COFE Properties has grabbed a seven-building small-bay industrial portfolio in northeast Atlanta totaling about 397,959 square feet, according to brokers and market listings. The shallow-bay complex is home to roughly 35 tenants across wholesale, distribution, logistics and specialty trades, and it sits at about 83.6 percent leased. JLL Capital Markets arranged acquisition financing for the deal and Synovus provided the loan, industry reporting shows. COFE plans targeted capital projects to upgrade tenant spaces and site infrastructure at the parks.

According to ConnectCRE, JLL Capital Markets lined up a $35.7 million acquisition loan for what is being marketed as the Atlanta Small Bay Portfolio, with Synovus as lender. The seven buildings range from roughly 45,000 to 77,000 square feet and offer average suite sizes in the middle of the typical small-bay range. JLL’s debt advisory team on the transaction was led by Melissa Rose, Bobby Norwood, Nicole Diaz and Preston Bacon, per the report.

Why COFE Is Betting On Small-Bay Space

Small-bay, multi-tenant industrial parks are very much COFE’s preferred playground. The firm focuses on infill locations that serve dense population centers and last-mile distribution, according to COFE Properties. Its stated strategy leans on hands-on management and repositioning in order to drive value, a play that typically includes improving curb appeal, modernizing building systems and making tenant spaces turnkey for light industrial users. The company also highlights an Atlanta presence and a track record of buying shallow-bay assets across the Southeast.

Market Context: Atlanta Still Hungry For Infill Industrial

Atlanta’s industrial market stayed busy through late 2025, with Cushman & Wakefield reporting roughly 8.8 million square feet of deal volume in the fourth quarter and several million square feet of net absorption for the year. That level of activity has kept investors interested in well-located small-bay product, particularly assets that can be upgraded to capture mark-to-market rent growth. For buyers like COFE, steady leasing demand in close-in submarkets helps support capital spending and repositioning plans.

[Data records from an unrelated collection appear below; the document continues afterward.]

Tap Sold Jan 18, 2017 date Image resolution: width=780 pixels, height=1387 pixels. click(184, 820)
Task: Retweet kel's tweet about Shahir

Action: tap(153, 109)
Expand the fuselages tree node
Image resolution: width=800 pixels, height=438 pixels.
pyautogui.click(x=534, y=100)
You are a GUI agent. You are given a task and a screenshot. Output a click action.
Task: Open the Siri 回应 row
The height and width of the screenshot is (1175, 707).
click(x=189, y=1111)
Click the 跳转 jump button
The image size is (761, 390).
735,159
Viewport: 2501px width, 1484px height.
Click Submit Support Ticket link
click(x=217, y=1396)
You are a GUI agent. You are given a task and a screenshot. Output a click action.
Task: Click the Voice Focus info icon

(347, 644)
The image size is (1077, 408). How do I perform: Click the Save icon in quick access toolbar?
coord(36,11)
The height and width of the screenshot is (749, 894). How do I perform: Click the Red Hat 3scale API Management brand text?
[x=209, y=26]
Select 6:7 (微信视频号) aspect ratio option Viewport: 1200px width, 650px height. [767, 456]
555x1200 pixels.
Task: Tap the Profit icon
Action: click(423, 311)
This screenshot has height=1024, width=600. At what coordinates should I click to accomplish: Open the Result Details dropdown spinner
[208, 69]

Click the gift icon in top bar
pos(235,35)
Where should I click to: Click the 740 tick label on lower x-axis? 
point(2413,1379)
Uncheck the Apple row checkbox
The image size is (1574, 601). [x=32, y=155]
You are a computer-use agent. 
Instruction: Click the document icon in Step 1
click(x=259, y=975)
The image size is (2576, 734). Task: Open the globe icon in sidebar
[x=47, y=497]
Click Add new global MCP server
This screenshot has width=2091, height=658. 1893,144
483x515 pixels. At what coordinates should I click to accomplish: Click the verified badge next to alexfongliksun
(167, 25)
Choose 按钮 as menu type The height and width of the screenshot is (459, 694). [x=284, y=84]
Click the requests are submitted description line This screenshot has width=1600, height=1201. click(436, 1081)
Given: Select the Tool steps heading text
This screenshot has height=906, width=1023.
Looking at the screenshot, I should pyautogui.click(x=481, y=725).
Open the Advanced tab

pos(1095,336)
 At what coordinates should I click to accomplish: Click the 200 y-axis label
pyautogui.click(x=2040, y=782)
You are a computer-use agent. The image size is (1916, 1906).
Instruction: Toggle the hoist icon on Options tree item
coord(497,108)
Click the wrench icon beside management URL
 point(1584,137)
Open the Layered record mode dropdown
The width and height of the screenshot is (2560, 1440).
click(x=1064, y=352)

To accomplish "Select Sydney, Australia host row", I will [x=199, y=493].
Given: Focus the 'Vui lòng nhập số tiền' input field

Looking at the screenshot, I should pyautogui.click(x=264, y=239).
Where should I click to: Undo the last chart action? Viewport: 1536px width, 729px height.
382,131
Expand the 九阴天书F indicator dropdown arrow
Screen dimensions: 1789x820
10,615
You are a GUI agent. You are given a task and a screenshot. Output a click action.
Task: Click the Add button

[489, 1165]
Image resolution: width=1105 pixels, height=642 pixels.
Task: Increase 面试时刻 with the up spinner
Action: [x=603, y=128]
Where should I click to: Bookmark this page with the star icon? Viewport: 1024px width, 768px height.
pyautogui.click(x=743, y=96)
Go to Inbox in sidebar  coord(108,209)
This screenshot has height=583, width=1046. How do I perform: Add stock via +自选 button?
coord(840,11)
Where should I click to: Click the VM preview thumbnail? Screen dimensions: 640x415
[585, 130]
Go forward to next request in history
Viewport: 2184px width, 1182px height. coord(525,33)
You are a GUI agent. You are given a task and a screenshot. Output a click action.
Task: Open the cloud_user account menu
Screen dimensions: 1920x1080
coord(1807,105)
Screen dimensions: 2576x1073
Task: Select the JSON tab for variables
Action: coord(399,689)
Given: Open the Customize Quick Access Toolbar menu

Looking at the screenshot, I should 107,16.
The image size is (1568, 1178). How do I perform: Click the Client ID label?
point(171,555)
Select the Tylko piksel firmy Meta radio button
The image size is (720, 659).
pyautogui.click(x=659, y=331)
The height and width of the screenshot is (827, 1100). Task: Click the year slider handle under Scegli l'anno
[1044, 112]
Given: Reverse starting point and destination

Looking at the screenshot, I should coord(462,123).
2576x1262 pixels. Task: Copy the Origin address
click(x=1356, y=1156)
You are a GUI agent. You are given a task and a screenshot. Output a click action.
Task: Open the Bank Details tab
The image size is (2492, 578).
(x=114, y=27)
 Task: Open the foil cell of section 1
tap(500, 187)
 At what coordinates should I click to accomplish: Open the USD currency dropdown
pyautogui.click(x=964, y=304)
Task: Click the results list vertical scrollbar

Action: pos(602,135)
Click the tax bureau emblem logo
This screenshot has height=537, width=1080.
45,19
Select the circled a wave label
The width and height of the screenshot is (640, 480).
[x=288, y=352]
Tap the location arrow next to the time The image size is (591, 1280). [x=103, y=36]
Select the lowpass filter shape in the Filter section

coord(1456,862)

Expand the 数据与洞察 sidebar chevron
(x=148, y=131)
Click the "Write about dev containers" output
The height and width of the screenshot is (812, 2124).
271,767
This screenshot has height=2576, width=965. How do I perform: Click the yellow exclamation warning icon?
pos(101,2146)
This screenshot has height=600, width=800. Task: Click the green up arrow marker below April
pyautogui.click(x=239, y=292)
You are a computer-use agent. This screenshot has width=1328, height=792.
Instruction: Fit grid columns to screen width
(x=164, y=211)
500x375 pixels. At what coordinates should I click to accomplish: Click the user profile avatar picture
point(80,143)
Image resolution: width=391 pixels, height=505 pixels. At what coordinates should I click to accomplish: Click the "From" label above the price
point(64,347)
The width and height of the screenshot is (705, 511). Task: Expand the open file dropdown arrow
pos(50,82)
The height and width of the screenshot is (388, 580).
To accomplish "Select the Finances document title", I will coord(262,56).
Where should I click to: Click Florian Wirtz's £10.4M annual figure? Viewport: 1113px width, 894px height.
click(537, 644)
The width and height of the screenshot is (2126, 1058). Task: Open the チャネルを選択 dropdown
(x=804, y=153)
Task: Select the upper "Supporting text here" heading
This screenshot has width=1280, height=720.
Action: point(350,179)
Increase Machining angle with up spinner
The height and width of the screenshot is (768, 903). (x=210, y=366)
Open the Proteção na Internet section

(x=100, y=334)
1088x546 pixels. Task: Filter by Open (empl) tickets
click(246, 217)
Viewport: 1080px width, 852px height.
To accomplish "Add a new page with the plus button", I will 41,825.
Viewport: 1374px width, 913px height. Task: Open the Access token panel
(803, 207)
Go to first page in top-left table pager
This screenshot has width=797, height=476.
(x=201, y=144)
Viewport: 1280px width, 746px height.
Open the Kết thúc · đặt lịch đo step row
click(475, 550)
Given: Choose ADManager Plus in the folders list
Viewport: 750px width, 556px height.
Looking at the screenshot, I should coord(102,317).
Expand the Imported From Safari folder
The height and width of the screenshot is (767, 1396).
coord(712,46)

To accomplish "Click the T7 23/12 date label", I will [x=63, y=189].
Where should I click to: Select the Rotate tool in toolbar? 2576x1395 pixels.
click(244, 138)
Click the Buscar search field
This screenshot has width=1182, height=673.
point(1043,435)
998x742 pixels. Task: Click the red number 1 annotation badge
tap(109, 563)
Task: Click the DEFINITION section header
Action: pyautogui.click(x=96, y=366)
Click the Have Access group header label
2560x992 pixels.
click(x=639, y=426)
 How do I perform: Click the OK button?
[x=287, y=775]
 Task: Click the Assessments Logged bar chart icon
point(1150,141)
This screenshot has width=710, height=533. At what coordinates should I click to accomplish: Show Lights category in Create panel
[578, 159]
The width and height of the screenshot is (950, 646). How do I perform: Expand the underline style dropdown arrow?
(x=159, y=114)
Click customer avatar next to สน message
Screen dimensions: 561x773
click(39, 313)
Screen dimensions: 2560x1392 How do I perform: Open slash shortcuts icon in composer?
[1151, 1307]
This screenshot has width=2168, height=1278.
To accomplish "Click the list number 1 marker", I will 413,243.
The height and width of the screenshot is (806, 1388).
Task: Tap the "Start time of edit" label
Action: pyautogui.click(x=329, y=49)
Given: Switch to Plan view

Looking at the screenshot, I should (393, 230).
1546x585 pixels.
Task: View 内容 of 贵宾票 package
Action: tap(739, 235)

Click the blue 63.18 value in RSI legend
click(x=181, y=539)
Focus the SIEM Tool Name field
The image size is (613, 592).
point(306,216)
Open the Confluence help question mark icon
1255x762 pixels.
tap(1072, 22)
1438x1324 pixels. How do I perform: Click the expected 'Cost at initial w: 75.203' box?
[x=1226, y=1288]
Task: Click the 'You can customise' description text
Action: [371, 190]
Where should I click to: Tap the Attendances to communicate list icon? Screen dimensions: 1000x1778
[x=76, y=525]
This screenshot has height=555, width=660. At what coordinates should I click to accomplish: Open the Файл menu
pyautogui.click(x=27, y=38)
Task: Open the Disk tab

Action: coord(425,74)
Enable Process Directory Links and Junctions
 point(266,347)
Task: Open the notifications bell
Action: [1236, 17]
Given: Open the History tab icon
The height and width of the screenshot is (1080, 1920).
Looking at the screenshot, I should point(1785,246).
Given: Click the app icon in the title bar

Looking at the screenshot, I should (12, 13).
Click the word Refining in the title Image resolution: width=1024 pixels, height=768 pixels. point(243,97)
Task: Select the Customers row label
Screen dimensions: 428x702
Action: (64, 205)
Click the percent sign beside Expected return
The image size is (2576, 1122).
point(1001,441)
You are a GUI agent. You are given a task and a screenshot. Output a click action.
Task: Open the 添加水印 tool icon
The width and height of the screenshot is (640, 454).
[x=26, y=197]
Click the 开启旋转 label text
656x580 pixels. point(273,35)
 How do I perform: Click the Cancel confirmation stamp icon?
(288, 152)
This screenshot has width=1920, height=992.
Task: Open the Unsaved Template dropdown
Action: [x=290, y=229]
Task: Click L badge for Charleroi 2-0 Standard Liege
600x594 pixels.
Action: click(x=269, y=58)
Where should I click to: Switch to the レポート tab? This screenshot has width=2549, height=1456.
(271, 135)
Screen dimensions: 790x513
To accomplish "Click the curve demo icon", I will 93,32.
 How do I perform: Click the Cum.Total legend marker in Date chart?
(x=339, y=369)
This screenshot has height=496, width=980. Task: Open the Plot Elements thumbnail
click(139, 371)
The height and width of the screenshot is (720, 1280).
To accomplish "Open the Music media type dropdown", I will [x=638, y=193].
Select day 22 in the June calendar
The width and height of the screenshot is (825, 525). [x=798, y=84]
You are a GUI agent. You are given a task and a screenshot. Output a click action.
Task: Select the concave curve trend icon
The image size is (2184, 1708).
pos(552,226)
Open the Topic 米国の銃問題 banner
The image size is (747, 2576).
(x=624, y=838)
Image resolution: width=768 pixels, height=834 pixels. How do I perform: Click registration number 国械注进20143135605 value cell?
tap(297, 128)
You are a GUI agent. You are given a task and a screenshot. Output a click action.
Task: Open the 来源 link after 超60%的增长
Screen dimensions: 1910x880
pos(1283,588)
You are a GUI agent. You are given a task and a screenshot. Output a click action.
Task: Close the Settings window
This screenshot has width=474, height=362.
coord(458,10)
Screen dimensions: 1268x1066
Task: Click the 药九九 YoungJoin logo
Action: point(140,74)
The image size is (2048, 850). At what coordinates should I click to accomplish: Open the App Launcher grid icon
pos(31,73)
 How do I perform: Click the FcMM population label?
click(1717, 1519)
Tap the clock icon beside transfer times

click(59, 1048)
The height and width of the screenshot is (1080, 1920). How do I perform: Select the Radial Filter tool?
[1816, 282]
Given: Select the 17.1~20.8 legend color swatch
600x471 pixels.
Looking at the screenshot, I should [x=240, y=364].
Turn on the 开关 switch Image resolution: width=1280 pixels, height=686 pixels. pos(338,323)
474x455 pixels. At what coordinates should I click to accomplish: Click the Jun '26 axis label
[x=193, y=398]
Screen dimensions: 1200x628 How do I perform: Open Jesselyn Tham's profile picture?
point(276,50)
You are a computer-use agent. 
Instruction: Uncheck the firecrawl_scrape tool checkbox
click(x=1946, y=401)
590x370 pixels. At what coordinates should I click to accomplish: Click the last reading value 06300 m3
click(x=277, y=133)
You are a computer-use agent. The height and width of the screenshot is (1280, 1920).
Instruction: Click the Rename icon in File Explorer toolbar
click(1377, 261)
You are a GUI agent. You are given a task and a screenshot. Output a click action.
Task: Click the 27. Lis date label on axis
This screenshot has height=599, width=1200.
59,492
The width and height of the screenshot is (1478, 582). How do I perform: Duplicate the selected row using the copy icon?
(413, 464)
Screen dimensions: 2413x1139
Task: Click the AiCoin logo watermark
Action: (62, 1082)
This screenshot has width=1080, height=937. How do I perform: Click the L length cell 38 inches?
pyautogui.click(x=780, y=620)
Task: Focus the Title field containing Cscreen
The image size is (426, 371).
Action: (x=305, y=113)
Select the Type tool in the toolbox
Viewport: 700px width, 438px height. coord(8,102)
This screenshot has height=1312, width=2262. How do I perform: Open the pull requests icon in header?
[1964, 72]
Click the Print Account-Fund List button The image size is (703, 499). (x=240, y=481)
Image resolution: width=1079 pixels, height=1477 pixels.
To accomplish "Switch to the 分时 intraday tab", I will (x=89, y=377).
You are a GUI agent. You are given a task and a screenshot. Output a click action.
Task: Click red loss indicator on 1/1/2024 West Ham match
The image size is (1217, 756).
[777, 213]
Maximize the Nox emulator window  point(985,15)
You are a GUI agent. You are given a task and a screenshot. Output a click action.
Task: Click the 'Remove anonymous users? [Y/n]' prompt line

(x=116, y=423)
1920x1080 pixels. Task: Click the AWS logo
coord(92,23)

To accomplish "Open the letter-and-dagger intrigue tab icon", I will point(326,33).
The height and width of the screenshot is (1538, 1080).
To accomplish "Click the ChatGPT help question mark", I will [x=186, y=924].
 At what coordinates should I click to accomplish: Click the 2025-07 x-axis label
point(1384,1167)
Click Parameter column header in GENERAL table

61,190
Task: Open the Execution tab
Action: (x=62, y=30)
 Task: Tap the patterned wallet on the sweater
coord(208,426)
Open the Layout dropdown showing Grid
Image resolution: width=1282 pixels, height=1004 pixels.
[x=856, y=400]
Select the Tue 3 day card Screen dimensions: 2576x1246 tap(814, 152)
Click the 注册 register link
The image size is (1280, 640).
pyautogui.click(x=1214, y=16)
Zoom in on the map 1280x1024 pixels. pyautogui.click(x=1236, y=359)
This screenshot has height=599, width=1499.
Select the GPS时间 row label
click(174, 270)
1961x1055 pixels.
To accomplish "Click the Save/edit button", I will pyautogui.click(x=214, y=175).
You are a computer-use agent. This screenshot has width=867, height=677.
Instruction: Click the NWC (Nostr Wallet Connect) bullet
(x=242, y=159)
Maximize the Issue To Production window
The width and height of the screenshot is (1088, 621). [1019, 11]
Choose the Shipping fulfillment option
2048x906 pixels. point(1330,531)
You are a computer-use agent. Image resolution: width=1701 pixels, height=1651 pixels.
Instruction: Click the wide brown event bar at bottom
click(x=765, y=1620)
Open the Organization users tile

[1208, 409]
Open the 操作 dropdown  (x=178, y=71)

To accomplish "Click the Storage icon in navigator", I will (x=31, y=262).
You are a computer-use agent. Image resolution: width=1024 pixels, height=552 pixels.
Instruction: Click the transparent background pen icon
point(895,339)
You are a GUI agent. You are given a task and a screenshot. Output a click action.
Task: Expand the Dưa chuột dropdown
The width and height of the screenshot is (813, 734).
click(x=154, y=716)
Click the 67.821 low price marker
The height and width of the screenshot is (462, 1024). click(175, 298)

Where This Deal Fits The Market

JLL and other brokers have been marketing similar infill portfolios as chances to consolidate small-bay product and push rents on near-term rollovers, as illustrated in a JLL listing updated in April. That investor material spotlights mark-to-market upside and limited exposure to any single large tenant, traits that line up with COFE’s stated operating playbook. The setup makes shallow-bay parks appealing to buyers who want current income along with future re-leasing upside.

COFE has told brokers it will start in on targeted building enhancements, site work and tenant space upgrades to help the parks compete more aggressively in the northeast Atlanta market, ConnectCRE reports. Local leasing activity and smaller build-outs are expected to show up first, with broader exterior and infrastructure work rolling out afterward. Owners and brokers say investors willing to fund modest improvements in close-in industrial pockets often see deeper tenant pools and higher effective rents.